The haunting glow of fiery lava lights up the night sky near our house. The ever-moving lava has been visible like this for just six weeks, although it seems like six years. It’s like the surging, divine love of the Sacred Heart of Jesus, the furnace of charity, that burns away our imperfections and sins and which can then change us and the entire world.
My existence here in Hawaii is consumed and troubled by life-changes, lava flows, volcanic eruptions, dangerous ash plumes and earthquakes. Our house is out of the path of the recent lava flows, though, and my suffering and anxiety are nowhere near that of those who are living in community shelters or tents after losing their homes.
The lava is unrelenting, similar to the blood and water which gushes constantly from the side of the Sacred Heart of Jesus to a fallen world. God seeks to offer us communion and divine life.

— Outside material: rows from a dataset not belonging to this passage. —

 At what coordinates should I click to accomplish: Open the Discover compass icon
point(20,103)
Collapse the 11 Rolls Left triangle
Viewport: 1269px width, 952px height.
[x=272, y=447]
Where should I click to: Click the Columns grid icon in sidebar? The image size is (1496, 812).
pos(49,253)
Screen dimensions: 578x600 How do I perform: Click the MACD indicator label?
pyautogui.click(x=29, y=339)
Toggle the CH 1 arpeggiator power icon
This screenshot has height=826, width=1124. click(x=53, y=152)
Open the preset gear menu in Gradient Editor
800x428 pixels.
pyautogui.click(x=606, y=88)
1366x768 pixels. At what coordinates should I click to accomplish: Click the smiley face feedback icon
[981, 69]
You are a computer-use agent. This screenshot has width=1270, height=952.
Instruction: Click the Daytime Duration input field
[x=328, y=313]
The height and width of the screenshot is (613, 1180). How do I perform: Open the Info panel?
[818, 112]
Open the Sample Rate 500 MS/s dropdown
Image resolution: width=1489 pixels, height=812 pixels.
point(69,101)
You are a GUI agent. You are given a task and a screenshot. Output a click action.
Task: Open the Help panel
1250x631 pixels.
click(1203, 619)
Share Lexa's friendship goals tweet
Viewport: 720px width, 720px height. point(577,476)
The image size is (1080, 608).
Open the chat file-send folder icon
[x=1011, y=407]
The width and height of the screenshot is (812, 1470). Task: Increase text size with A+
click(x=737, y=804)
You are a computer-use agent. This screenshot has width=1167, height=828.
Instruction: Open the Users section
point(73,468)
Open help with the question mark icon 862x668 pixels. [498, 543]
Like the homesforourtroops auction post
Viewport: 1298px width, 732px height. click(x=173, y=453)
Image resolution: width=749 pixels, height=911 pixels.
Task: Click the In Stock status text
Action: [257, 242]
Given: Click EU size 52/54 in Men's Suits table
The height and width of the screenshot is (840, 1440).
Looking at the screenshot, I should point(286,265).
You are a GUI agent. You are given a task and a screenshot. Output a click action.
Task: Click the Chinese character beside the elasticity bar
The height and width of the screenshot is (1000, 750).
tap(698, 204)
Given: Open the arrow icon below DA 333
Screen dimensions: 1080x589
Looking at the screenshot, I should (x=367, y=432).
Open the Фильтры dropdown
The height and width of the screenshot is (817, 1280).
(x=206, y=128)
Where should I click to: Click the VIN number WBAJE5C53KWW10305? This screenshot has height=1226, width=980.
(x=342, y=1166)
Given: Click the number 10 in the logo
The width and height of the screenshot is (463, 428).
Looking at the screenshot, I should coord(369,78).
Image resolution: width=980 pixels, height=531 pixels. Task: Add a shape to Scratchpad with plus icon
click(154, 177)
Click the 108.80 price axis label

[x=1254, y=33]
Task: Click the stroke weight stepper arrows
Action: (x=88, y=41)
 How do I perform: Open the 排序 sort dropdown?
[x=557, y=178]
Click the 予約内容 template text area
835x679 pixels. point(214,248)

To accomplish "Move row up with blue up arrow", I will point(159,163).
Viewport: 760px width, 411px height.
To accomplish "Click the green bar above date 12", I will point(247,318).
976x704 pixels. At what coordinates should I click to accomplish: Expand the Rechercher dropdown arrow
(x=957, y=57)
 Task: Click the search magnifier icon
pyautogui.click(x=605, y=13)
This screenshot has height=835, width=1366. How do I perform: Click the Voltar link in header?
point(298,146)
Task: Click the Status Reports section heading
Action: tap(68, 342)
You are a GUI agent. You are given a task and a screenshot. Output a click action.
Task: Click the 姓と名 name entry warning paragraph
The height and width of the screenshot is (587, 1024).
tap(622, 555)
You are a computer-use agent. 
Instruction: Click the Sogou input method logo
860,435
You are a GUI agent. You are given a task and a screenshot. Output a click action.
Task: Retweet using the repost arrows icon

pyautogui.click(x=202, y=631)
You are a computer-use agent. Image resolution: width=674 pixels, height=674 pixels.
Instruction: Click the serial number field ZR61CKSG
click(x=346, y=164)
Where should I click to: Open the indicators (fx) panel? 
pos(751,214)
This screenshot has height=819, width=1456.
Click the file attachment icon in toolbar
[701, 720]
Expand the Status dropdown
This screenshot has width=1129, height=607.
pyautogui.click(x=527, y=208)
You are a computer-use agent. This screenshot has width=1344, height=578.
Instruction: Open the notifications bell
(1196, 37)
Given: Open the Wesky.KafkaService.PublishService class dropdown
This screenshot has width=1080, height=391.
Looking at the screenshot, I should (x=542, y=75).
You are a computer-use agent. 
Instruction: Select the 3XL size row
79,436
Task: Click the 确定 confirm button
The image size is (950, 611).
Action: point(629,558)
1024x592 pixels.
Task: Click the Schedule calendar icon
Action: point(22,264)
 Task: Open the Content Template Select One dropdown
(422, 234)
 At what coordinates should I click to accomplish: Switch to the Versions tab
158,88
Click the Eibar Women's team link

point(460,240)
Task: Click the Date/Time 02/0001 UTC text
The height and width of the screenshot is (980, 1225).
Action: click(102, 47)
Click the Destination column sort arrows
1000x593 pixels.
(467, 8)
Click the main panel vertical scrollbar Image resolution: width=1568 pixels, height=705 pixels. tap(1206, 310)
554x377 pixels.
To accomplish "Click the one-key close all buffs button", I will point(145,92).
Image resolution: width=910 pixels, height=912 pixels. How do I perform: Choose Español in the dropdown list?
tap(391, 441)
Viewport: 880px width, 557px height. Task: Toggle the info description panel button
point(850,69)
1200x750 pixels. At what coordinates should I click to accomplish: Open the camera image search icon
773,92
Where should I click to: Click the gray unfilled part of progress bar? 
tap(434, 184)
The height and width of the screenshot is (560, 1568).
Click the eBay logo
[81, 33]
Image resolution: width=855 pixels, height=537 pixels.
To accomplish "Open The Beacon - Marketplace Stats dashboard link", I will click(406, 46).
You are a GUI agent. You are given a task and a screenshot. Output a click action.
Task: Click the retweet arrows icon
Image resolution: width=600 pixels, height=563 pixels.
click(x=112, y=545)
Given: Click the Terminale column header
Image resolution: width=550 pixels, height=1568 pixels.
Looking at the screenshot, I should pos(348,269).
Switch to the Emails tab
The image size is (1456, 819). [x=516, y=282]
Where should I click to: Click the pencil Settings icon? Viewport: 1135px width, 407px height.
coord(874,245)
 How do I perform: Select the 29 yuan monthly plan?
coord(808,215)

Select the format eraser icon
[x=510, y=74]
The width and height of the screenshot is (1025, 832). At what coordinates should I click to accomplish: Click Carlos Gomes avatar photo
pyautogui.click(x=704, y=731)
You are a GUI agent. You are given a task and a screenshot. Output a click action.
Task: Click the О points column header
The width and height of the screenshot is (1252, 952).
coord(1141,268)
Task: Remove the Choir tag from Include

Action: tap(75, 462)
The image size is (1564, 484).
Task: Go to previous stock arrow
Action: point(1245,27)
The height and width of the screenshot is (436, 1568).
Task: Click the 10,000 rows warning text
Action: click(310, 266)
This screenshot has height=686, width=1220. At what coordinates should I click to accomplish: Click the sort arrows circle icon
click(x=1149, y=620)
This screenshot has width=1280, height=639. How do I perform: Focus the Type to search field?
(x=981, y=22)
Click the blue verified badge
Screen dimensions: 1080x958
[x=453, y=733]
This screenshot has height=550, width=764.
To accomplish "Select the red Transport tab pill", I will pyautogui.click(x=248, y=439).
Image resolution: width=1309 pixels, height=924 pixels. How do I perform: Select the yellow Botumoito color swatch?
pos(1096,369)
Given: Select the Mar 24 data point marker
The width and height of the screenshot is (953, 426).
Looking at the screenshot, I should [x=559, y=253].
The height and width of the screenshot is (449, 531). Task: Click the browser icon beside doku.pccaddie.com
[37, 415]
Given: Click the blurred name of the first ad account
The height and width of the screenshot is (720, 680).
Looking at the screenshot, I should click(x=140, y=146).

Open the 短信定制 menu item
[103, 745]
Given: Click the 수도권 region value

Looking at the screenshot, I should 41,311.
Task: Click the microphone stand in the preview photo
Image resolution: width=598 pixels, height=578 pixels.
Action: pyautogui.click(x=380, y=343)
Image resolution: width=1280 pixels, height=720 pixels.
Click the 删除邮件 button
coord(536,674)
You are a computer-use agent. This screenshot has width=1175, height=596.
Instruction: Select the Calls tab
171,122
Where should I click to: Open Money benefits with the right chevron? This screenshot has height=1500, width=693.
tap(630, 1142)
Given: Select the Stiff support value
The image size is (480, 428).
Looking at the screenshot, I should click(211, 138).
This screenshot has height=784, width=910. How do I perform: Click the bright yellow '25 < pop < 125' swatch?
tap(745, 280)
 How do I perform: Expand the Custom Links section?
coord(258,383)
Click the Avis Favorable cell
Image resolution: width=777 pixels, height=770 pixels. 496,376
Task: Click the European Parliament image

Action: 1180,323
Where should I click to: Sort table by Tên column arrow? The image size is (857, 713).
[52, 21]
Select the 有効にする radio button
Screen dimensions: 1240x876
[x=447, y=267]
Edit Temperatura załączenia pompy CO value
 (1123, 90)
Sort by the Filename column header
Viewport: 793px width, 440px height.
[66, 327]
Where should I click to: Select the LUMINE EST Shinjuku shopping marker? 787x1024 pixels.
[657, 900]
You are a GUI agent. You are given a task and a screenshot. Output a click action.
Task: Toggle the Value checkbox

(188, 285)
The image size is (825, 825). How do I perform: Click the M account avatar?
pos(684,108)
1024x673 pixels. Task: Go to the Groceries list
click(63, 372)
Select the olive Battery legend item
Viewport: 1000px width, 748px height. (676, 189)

God has the power to clear away anything that gets in His path of divine love and mercy, just as the lava has destroyed hundreds of houses and cars, as well as several highways. Other sub-divisions on the southeastern side of the Big Island have been evacuated in advance of the unpredictability and power of the erupting lava.
This month of June, like every June for almost 400 years, is dedicated by the Church to the Sacred Heart of Jesus. This dedication occurs even when the actual Solemnity of the Sacred Heart occurs in May due to variability in the date of Easter.
It is fitting that June is the month of the Sacred Heart of Jesus. June is the beginning of hot summers that simmer uncomfortably, reminding me of how troubled I get by a little heated suffering and adversity, fueled by my depression and anxiety.
June is also the beginning of the vacation season and a respite from the grind of employment. It can therefore be an opportunity for spending more time in reflection and prayer.
I have to remind myself of God’s healing love for me when I get absorbed with anxiety and pain. The Sacred Heart of Jesus, and the Immaculate Heart of Mary, are always ready to lead me from my desolate emptiness towards communion with God.
I find that God even grants me a contemplative awareness of His presence when I am overwhelmed by worry. In these moments, God’s burning love can purge me of my attachments to sin and memories of past pleasures.
While my anxiety can trigger temptations to disregard God and His love and mercy if I get stuck in myself, I find that I can throw myself back into His Heart and become part of the river of healing that flows from Jesus’ Heart.
This dynamic of God’s work in my life is unrelenting and available to me every time I approach God in humility and emptiness. It manifests itself through the Church seasons, feasts and solemnities. Living in God’s family of the Trinity, His Church and my own family offers me endless opportunities to see and experience God throughout my life.
This awareness can even erupt and cascade within me, like it did when my granddaughter recently texted me: “I love you with all my heart…and I will never stop loving you.”
This message stunned me, I have to confess. My granddaughter had expressed an unconditional love towards me, and I realized how deeply I yearned for such love. To receive such a powerful and personal affirmation of love, I realized, was the deepest desire of my heart and soul.
It is what the Sacred Heart of Jesus and the Immaculate Heart of His Mother offers us each and every day of our earthly and eternal lives.
It glows in the darkness of my soul and gives me joy and hope, and a yearning to share the Hearts of Jesus and Mary with the whole world.
My Heart overflows with great mercy for souls, and especially for poor sinners. If only they could understand that I am the best of Fathers to them and that it is for them that the Blood and Water flowed from My Heart as from a fount overflowing with mercy. (Diary, St. Faustina, 367).